| Problem to solve |
Locate every row that contains the word "Viewport", and copy each of those lines in full.

Element and text position data
────────────────
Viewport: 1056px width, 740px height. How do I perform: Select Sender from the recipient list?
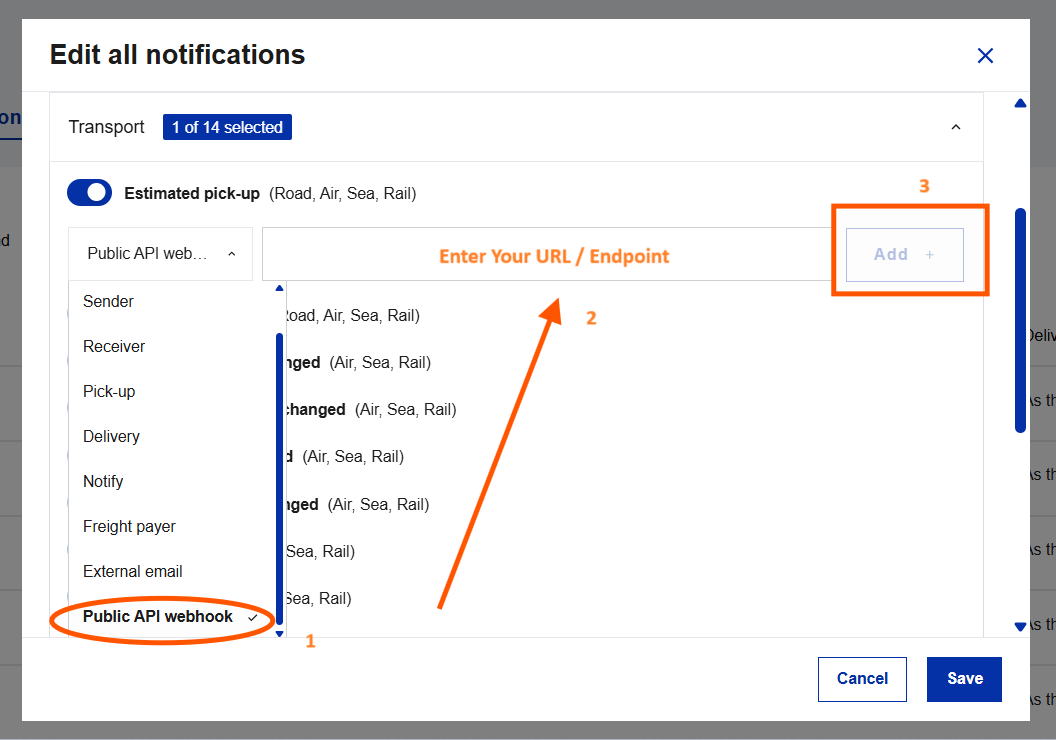pyautogui.click(x=108, y=301)
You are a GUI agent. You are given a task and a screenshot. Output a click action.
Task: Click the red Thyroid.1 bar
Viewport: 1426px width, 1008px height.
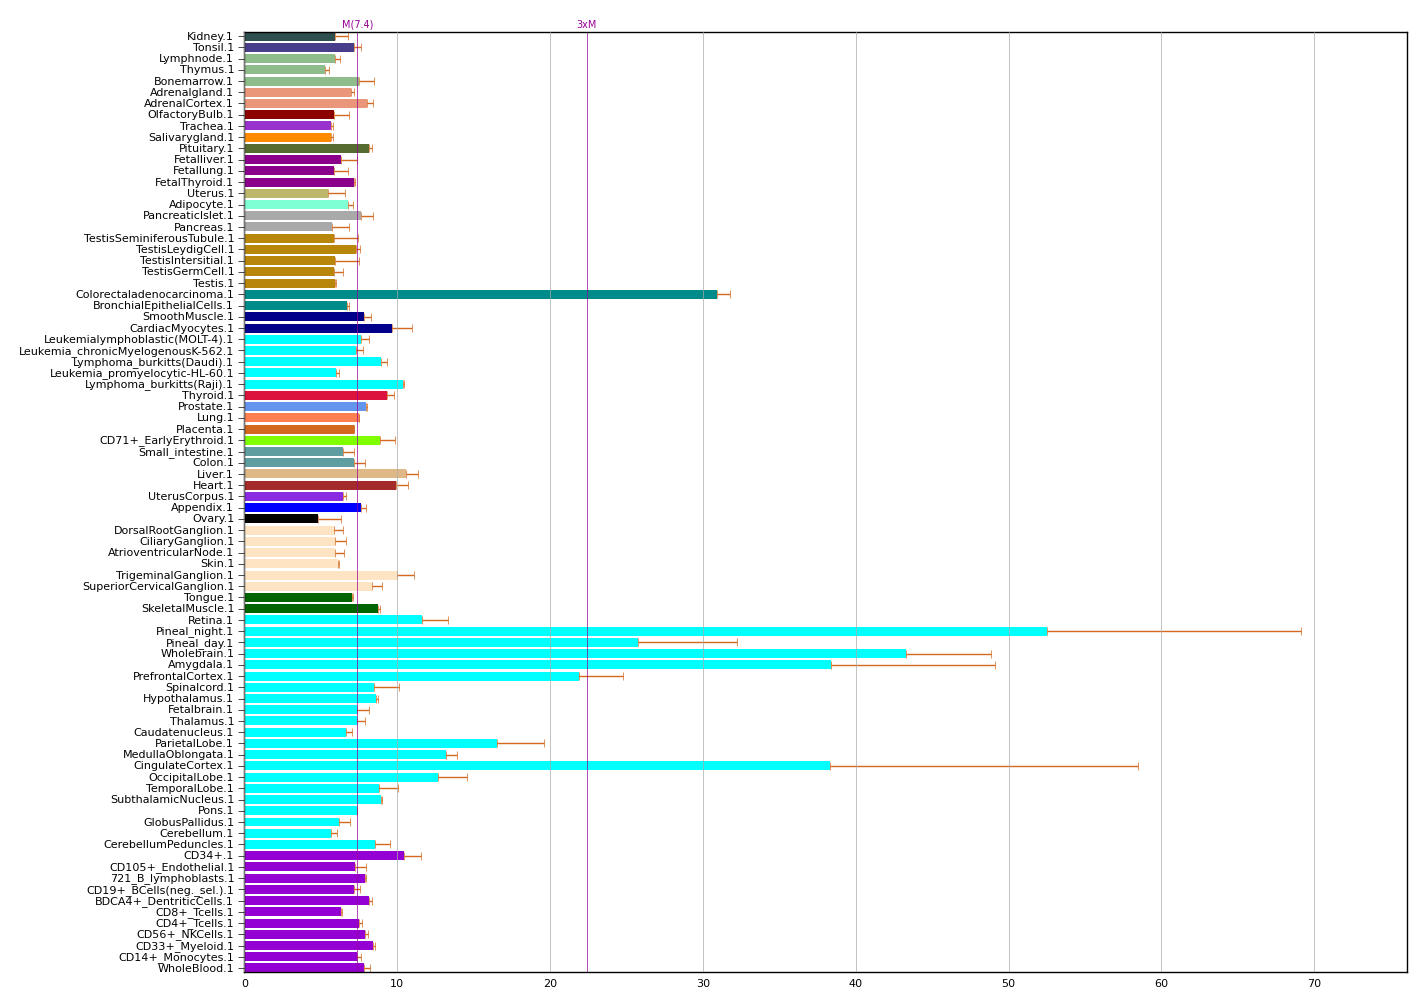315,395
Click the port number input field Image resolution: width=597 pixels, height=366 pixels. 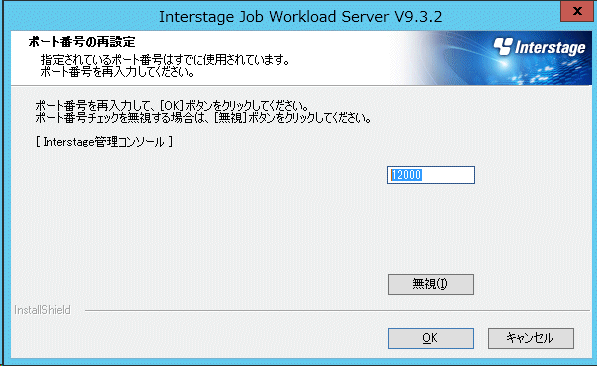pyautogui.click(x=431, y=175)
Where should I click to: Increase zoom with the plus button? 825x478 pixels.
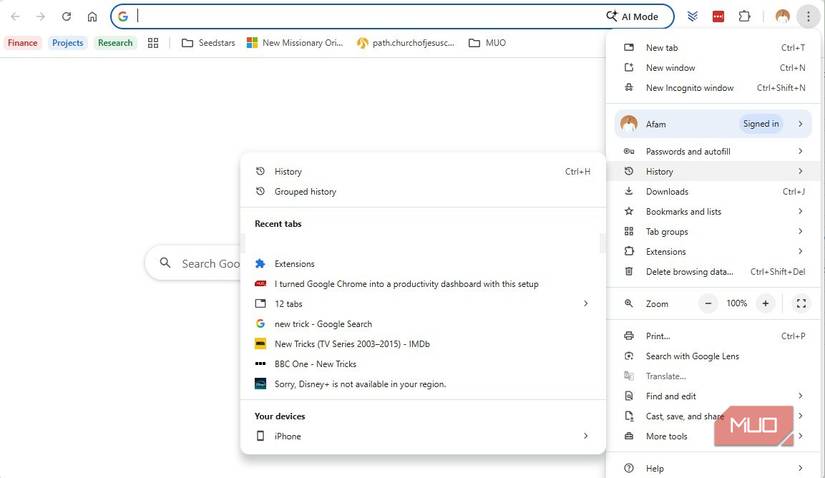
────────────────
| Output for this task |
Viewport: 1056px width, 740px height. How do I perform: Select Sender from the recipient list?
Viewport: 1426px width, 1008px height.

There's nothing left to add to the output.